Le labyrinthe belge de Geert Van Istendael

Le labyrinthe belge de Geert Van Istendael
( Het Belgisch labyrint)

Catégorie(s) : Sciences humaines et exactes => Economie, politique, sociologie et actualités

Critiqué par Mieke Maaike, le 24 septembre 2006 (Bruxelles, Inscrite le 26 juillet 2005, 51 ans)
La note : 9 étoiles
Moyenne des notes : 10 étoiles (basée sur 2 avis)
Cote pondérée : 6 étoiles (3 748ème position).
Visites : 5 175  (depuis Novembre 2007)

La Belgique expliquée aux étrangers

Comment définir et expliquer ce phénomène particulier qu’est la Belgique, son histoire complexe, sa situation linguistique abracadabrante, ses institutions surréalistes, ses courants philosophiques inextricables mais aussi toutes les petites choses qui fondent la particularité du Belge ? C’est le défi que relève Van Istendael avec brio, humour et une bonne dose d’autodérision.

D’abord un long chapitre « Histoire », ou plutôt « Histoires » tant les faits historiques qui jalonnent le passé de la Belgique depuis le 16ème siècle sont revus et corrigés au gré des revendications politiques, courants nationalistes et dérives identitaires. Il y a bien sûr la question linguistique qui voit notre pays osciller d’une domination francophone à une tentation revancharde flamande, mais aussi son passé colonial, le poids du catholicisme ou encore la méfiance viscérale des Belges à l’égard de toute forme d’autorité, parfois pénible en temps de paix, mais qui a fortement compliqué les manœuvres de l’occupant nazi pendant la seconde guerre mondiale, y compris leurs plans de déportation des juifs, parce que tous juifs qu’ils étaient, ils en étaient néanmoins Belges : « Ainsi, lors du seizième convoi de 999 juifs qui part de la caserne Dossin de Malines en direction de la Pologne, 177 s’échappent. Lors du vingtième, c’est au total 231 juifs sur les 1631 qui arrivent à prendre la poudre d’escampette. Les déportés ont introduit subrepticement dans les wagons des burins, des pieds-de-biche et autres outils qu’ils ont emportés de Malines. Mais avant même qu’ils ne commencent à forcer les portes des wagons, ils reçoivent une aide inattendue. Trois jeunes gars d’une vingtaine d’années attaquent inopinément le train au plus noir de la nuit, près du village de Boortmeerbeek. Ils sont venus à bicyclette de Bruxelles. Armés en tout et pour tout d’un revolver pour trois, ils parviennent à libérer quinze juifs. Ces trois hommes s’appellent Robert Maistriau, Jean Franklemon et Georges Livschitz. Plus tard, les Allemands arrêteront et fusilleront Livschitz. L’attaque de Boortmeerbeek est la seule et unique attaque d’un transport de juifs dans toute l’Europe ».

Consigne 1: D'après l'extrait, comment s'appellent les jeunes hommes qui attaquent le train près de Boortmeerbeek ? Donnez tous leurs noms.
Consigne 2: Recopiez fidèlement le passage de l'extrait qui commence à « Catégorie(s) : Sciences » et se termine à « (3 748ème position). ».
Répondez en vous fondant uniquement sur l'extrait.

Matériel présenté:
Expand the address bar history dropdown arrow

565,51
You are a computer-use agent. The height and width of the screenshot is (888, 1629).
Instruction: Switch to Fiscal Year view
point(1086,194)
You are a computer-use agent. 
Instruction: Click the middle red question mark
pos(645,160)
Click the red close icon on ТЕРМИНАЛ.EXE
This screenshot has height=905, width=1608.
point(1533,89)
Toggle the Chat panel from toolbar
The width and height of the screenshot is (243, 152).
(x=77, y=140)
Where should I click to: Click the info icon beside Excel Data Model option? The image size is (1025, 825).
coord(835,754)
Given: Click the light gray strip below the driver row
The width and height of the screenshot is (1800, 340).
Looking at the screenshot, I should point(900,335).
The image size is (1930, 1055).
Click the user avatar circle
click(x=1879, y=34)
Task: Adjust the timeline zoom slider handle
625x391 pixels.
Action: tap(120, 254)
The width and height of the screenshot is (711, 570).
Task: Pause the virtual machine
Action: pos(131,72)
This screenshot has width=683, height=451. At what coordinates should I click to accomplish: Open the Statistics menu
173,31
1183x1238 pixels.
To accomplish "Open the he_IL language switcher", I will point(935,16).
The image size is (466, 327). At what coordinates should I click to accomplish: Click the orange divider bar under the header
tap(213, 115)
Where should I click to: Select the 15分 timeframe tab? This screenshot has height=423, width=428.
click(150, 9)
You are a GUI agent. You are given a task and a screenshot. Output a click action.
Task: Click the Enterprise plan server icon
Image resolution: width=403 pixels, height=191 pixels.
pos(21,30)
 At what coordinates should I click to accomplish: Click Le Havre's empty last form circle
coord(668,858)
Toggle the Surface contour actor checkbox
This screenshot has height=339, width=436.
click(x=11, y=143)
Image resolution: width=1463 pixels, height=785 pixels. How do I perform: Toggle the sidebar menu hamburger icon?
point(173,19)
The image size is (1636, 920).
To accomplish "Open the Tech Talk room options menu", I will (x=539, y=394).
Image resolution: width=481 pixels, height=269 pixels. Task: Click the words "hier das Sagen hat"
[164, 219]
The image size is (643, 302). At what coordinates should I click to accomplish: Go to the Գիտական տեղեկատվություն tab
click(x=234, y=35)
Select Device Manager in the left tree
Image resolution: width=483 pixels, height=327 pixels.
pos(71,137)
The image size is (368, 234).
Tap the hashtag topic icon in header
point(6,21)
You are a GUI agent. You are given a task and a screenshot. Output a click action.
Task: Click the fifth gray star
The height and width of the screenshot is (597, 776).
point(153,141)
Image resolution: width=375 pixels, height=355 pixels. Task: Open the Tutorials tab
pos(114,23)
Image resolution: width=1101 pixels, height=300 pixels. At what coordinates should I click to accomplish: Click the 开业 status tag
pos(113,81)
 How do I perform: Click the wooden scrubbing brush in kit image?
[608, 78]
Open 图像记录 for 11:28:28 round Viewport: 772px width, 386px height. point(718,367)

Réponse attendue 1: Robert Maistriau, Jean Franklemon, Georges Livschitz

Réponse attendue 2:
Catégorie(s) : Sciences humaines et exactes => Economie, politique, sociologie et actualités

Critiqué par Mieke Maaike, le 24 septembre 2006 (Bruxelles, Inscrite le 26 juillet 2005, 51 ans)
La note : 9 étoiles
Moyenne des notes : 10 étoiles (basée sur 2 avis)
Cote pondérée : 6 étoiles (3 748ème position).